Quote from: Cato on March 22, 2018, 06:41:53 AM
Perhaps Beethoven floats above such things, ineffable, intangible, circumcomposing  ???  the Universe with his music!

Exactly. Ludwig van and Bach are, or should be, above the fray.

Sarge
the phone rings and somebody says,
"hey, they made a movie about
Mahler, you ought to go see it.
he was as f*cked-up as you are."
                               --Charles Bukowski, "Mahler"

Mahlerian

Quote from: k a rl h e nn i ng on March 22, 2018, 06:43:02 AM
I had every confidence in the Haydnistas, so I concentrated on Schoenberg and (less successfully) Stravinsky, e.g.

This, and not a preference per se, is why I voted so little for Bach, Mahler, or Mozart.  They seemed fully able to survive on their own.  Not like poor Monteverdi.  :(
"l do not consider my music as atonal, but rather as non-tonal. I feel the unity of all keys. Atonal music by modern composers admits of no key at all, no feeling of any definite center." - Arnold Schoenberg

Mirror Image

I thought surely that Debussy would make the final list, but I'm certainly happy to see Ravel, Schoenberg, Mahler, and Bruckner in the list.

Gurn Blanston

Quote from: Mahlerian on March 22, 2018, 06:51:14 AM
This, and not a preference per se, is why I voted so little for Bach, Mahler, or Mozart.  They seemed fully able to survive on their own.  Not like poor Monteverdi.  :(

I feel your pain. There were others I would have liked to vote for (Schubert & Dvorak, for example), but I feared that if I split up my votes, then my main ones would fail. Sammy makes some hard choices for us, but I guess that's what makes the game interestingly strategic. :)

8)
Visit my Haydn blog: HaydnSeek

Haydn: that genius of vulgar music who induces an inordinate thirst for beer - Mily Balakirev (1860)

Gurn Blanston

Quote from: Baron Scarpia on March 22, 2018, 06:24:56 AM
Haydn first? It's rigged, rigged, I tell ya'. :)

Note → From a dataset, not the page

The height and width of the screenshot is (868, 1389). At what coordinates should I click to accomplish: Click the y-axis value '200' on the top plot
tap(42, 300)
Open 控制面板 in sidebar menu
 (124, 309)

Nah, it was a well-deserved victory. Without Haydn, it would be a different Mozart and (especially) Beethoven. And all that came after them. Just sayin'...  >:D

8)
Visit my Haydn blog: HaydnSeek

Haydn: that genius of vulgar music who induces an inordinate thirst for beer - Mily Balakirev (1860)

André

Haydn deserves his first place  ;D

I'm esp. glad for Brahms and Bach, though. Brahms has been voted for, but never really mentioned, pro or con. Quality over publicity... ;D

Although I wouldn't have put Ravel, Schönberg or Mahler in the top 10, they would have been close behind, esp. Mahler.

NikF

It was fun watching in some instances how the long game was being played.  ;D
And interesting results, even if as already pointed out kind of expected.
Cheers to Sammy for organising it.
"You overestimate my power of attraction," he told her. "No, I don't," she replied sharply, "and neither do you".

Sammy

Quote from: Gurn Blanston on March 22, 2018, 07:03:13 AM
I feel your pain. There were others I would have liked to vote for (Schubert & Dvorak, for example), but I feared that if I split up my votes, then my main ones would fail. Sammy makes some hard choices for us, but I guess that's what makes the game interestingly strategic. :)

Don't forget that all of us determined the list of 30 composers.  The only thing I did on my own was to set up the infrastructure.